Folha de S. Paulo


Minha terra tem Calheiros

Não, não foi bonito. No domingo (4), as passeatas pediram "Fora Renan". Menos de 24 horas depois, Temer, com amplo apoio do establishment econômico e político, desencadeava o movimento "Fica, Renan, vai ter bolo".

Na sequência, o presidente do Senado se recusou a cumprir uma decisão do Supremo Tribunal Federal. Há relatos de que desobedeceu por sugestão de um ministro do próprio Supremo. No dia seguinte à desobediência, o Supremo o manteve no cargo. Foi a pior crise constitucional desde a redemocratização.

Por que Temer, com apoio entusiasmado do mercado, lançou a campanha #SomosTodosRenan? O medo era que o vice de Renan, o petista Jorge Viana, atrasasse a aprovação da PEC do teto de gastos. Se isso acontecesse, Temer encerraria o ano sem uma única reforma aprovada, e um bigode de Sarney lhe nasceria de uma hora para a outra.

Vamos ver se depois dessa, pelo menos, a turma aprende a pesquisar quem é o vice antes de derrubar alguém.

Jorge Viana teria começado uma guerra contra Temer? É difícil saber. Viana é um moderado, como ficou claro em seu esforço para atenuar a crise na semana passada. Se tivesse começado uma guerra, teria sido um erro: era uma briga em que teria sido fácil entrar e difícil sair vitorioso. A turbulência econômica seria grande, mas nenhuma das medidas que incomodam a esquerda deixaria de ser implementada.

Em outros tempos, em vez de uma crise constitucional, a semana passada teria sido uma oportunidade para trocar a manutenção do calendário da PEC por medidas tributárias que interessam à esquerda. Mas 2016 não é isso, e Viana não deve esperar reconhecimento de ninguém por sua moderação.

Deflagrada a crise, ficou demonstrado que, nos próximos anos, teremos que escolher em diversas oportunidades entre fazer o ajuste e combater a corrupção.

O ajuste está sendo conduzido pela turma que foi delatada na sexta (9), e precisará ser aprovado pela turma que será delatada nos próximos meses. O grande trunfo do governo, no momento, é que a oposição ao ajuste está sendo conduzida pela turma que foi delatada no primeiro semestre (a minha turma). Não sabemos por quanto tempo o jogo será esse.

Foi um azar que a Lava Jato e a crise econômica acontecessem ao mesmo tempo, mas essas foram as cartas que o Brasil recebeu. Resta jogar como for possível até as coisas melhorarem.

Até agora, o resultado desse impasse é claro: o ajuste está sendo feito às custas da organização política brasileira. Mesmo os defensores do ajuste precisam reconhecer esse custo.

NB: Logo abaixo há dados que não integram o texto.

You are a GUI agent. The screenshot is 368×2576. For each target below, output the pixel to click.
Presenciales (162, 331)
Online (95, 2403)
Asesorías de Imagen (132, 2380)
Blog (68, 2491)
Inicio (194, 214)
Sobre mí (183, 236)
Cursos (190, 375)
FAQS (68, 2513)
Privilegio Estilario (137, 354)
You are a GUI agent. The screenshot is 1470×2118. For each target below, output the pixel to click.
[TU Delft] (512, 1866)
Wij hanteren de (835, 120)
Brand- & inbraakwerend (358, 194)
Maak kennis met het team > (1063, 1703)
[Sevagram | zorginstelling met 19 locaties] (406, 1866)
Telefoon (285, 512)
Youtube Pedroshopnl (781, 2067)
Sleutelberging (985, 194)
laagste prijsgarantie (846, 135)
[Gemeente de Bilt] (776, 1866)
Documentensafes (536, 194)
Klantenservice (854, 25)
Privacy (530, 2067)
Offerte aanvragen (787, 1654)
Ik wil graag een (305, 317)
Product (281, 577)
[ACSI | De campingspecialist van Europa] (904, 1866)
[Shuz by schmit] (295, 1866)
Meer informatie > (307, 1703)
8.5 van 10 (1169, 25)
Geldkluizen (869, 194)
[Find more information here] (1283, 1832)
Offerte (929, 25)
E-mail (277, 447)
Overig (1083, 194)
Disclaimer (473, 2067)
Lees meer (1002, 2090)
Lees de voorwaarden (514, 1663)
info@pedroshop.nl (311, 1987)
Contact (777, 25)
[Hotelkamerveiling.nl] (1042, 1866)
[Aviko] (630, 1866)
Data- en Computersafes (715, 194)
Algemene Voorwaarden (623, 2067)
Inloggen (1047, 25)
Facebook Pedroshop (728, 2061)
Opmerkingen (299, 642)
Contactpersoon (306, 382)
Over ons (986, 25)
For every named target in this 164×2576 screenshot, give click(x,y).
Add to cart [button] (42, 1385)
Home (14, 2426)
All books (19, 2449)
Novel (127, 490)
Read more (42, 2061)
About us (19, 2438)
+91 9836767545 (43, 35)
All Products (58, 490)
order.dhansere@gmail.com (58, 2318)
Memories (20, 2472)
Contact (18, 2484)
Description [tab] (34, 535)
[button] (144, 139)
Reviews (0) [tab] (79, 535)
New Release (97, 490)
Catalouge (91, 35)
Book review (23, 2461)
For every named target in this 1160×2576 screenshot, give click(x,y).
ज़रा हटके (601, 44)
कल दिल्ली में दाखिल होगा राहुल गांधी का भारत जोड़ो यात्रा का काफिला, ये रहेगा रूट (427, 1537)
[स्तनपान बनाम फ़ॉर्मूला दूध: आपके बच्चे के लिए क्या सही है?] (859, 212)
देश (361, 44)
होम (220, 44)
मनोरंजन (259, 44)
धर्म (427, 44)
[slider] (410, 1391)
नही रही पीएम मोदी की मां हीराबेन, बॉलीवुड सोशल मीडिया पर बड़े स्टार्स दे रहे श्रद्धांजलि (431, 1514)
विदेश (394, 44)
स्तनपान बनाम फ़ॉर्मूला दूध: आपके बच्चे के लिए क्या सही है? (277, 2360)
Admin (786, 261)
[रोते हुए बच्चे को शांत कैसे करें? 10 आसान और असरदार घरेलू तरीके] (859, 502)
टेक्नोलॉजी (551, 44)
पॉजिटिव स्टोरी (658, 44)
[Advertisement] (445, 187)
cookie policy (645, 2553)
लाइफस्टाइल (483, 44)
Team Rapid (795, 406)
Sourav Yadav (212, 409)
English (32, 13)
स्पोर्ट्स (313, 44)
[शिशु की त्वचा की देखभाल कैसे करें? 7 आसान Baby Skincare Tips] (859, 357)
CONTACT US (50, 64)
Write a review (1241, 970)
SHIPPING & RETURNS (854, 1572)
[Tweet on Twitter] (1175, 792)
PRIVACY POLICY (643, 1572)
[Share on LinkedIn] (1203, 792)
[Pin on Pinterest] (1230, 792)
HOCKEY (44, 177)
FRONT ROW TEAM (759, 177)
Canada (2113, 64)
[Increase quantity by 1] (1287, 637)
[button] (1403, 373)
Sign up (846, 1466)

Depois das delações contra a direita, que mal começaram, o único argumento que sobrou a favor do impeachment bananeiro de 2016 é o econômico.

Os danos da guerra do impeachment à política brasileira nem começaram a ser calculados: sem sanção do voto, o poder não trocou só de mãos, trocou de lado. Agora foi necessário sacrificar o prestígio do Supremo, uma das poucas instituições que ainda gozavam do respeito do público.

Não tenho dúvida de que a macroeconomia brasileira precisa de ajustes sérios, mas instituições funcionais também são uma condição para o desenvolvimento de longo prazo.